Continuing along the dike for a further 7 miles, there is more parking on both sides of the highway, with a lookout tower and cafe on the lakeside. Regaining the mainland 3 miles later, we continue south to Alkmaar through the polders of Noord Holland, flat and green as a billiard table: Quintessential Netherland, with traditional thatched farmhouses and windmills as well as modern wind farms, and acres of market garden with glasshouses. Grey heron, cormorant, swans, ducks and geese feed by the canals; everyone, old or young, rides a bicycle along the safe Fietspads.

Suddenly the scene changes! Joining the A9, we then crawled round the 8-lane Amsterdam Ring Road for 6 slow miles until we reached the busy A4 - the motorway linking Amsterdam with the country's capital at The Hague. After passing Schiphol Airport, A4 actually tunnels under its runways!

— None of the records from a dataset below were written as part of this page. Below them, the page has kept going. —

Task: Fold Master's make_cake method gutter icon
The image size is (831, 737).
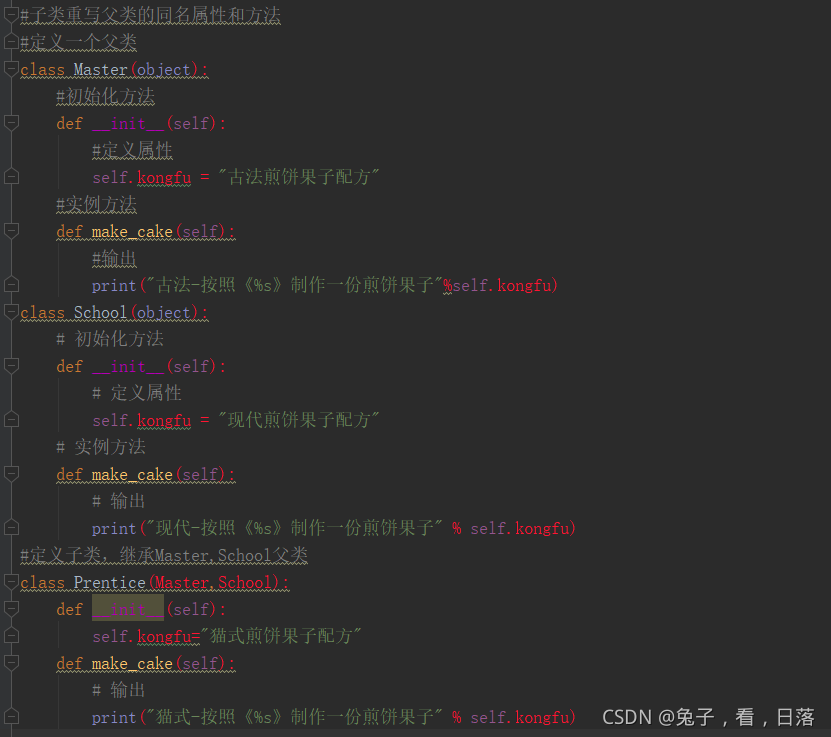Action: pos(11,230)
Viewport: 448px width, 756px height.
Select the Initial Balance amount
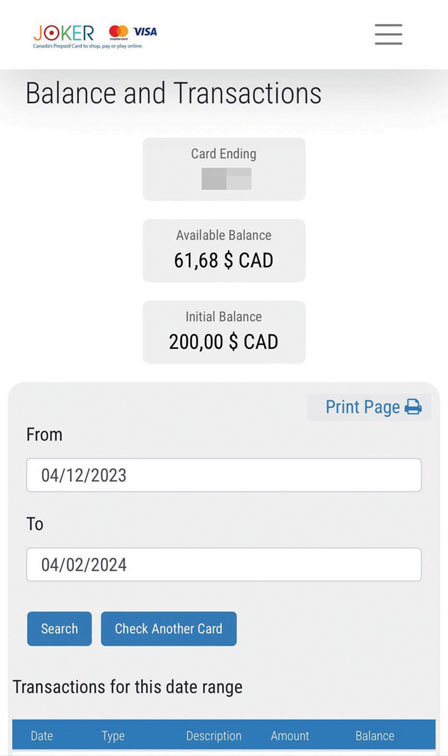click(224, 342)
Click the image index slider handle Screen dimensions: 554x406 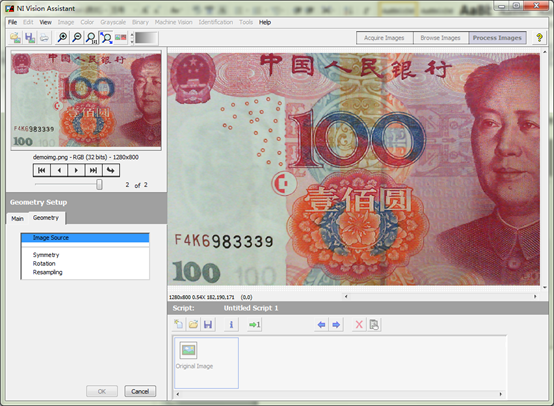tap(99, 184)
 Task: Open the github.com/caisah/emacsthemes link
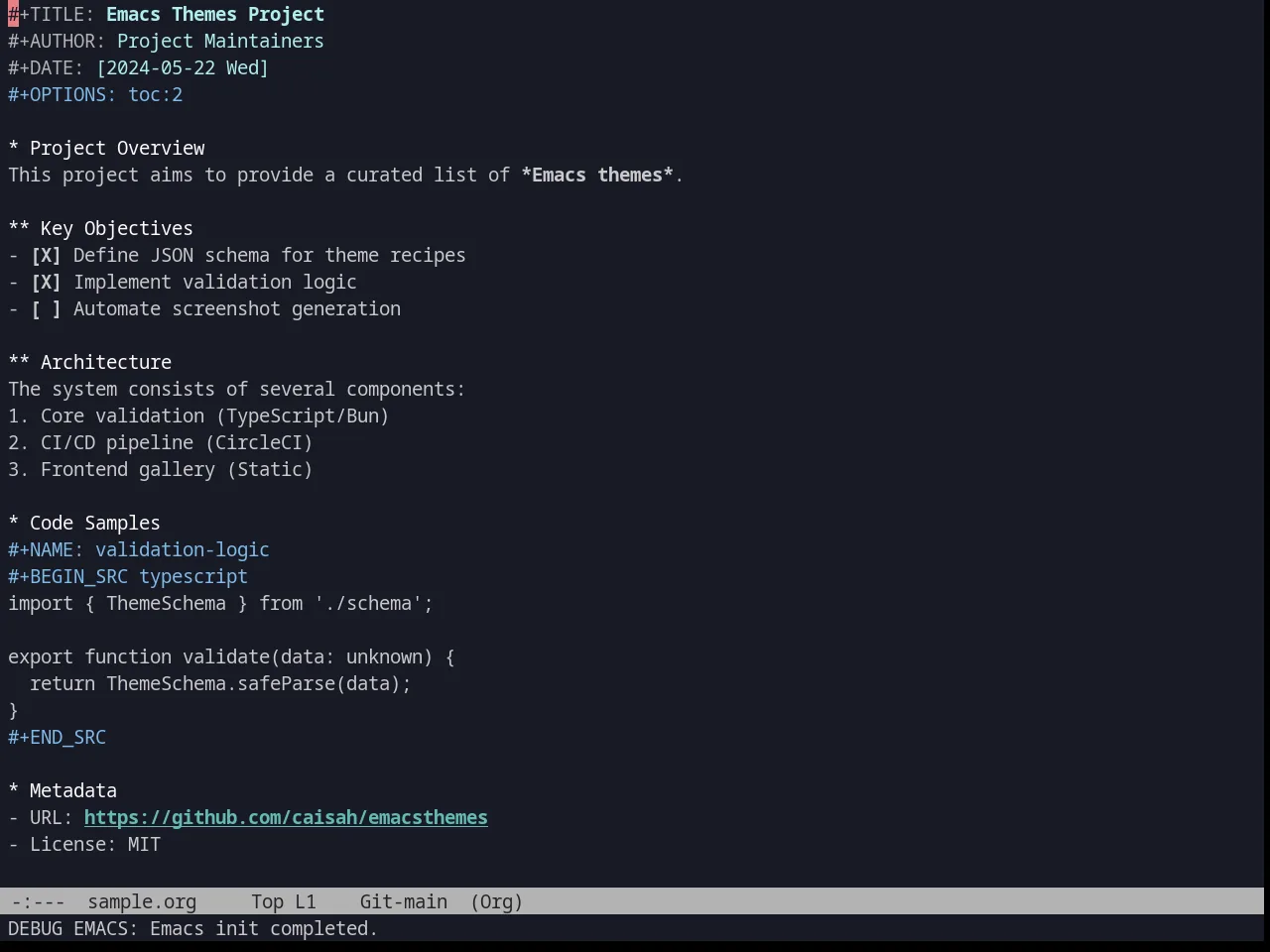pyautogui.click(x=286, y=817)
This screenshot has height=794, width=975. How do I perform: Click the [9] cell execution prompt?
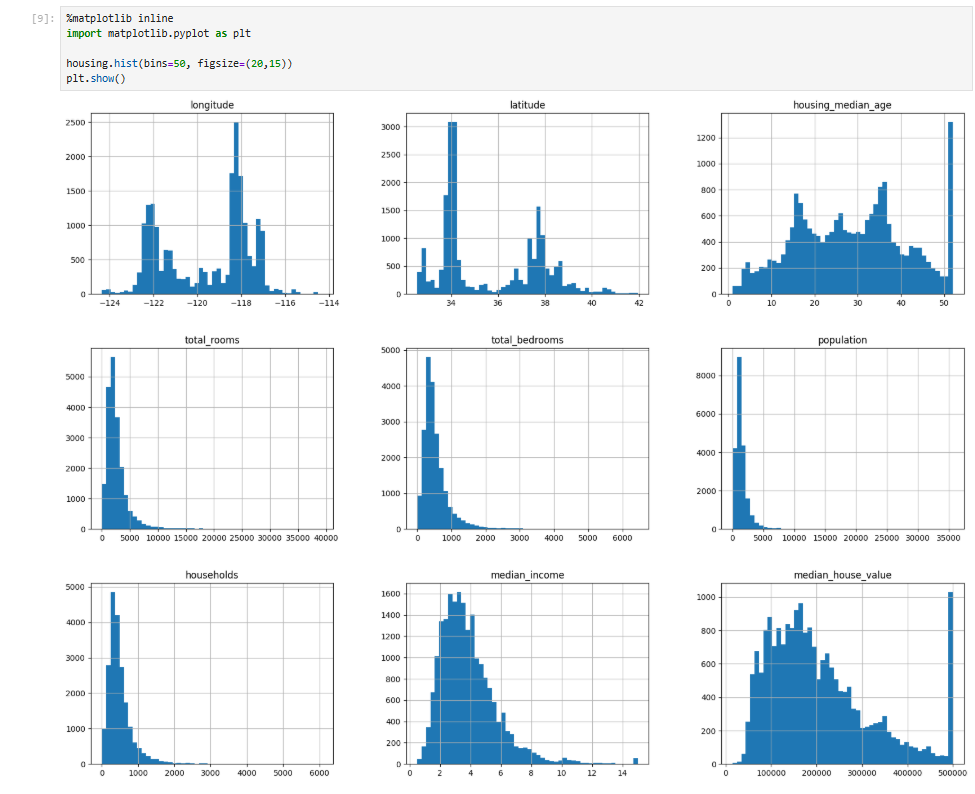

Leaving A4 for the coast at Nordwijk aan Zee, we turn south to Katwijk aan Zee, both busy holiday resorts that are too near Amsterdam and the Hague to be peaceful, even in late October. At a large highly automated campsite we are allocated a mean and awkward pitch for our last night in Holland.

A Nice Surprise at the Hook of Holland
 
30 miles later we reach the Hook of Holland, a tight little town where parking a motorhome is virtually impossible. Giving up on Lidl, Barry manages to stop outside Aldi while I buy a couple of Dutch delicacies: gingerbread cookies and marzipan cakes.
 
At the Stena ferry terminal we are waved straight through at check-in for the 2.15 pm crossing on 'Stena Hollandica' to Harwich, with the words 'You have been given a Comfort Cabin that includes the contents of the minibar'!! This is a free upgrade from the daytime 2-berth cabin we booked through the Camping & Caravanning Club. The spacious outside cabin has free nuts, crisps, chocolates, a kettle with tea & coffee, and a fridge with a small supply of juice, water, wine, beer and soft drinks! And a TV and en-suite, of course.
 
The two Stena ships covering the Harwich-Hook route claim to be the world's largest passenger ferries, with a choice of daytime or overnight crossings, and they really are stable. We enjoy a meal of chicken curry followed by Dutch apple pie (what else?) before arriving promptly in Harwich at 7.45 pm (UK time). I am reluctant to leave the cabin!
 
Campsites in the Netherlands 
 
Camping De Domp, Sneek Yacht Marina - €17 (with ACSI Card) + €2 tax, free heated showers, free WiFi throughout.
 
Noordduinen Vakantiepark (North Dunes Holiday Park), Katwijk aan Zee - €19 (with ACSI Card) + €1.70 tax, free heated showers, free WiFi throughout.
 
ENGLAND
 
Journey's End at Strangers Home
 
As usual we head for the Strangers Home pub/campsite in the village of Bradfield, 9 miles from the port. The camping field has acquired a barrier since our last visit (trouble with 'travellers' who wouldn't leave) and the inn is very quiet, with just a few local lads playing pool in the bar. We tune in to British TV and radio, phone a friend and try to readjust to our native land and its congested roads.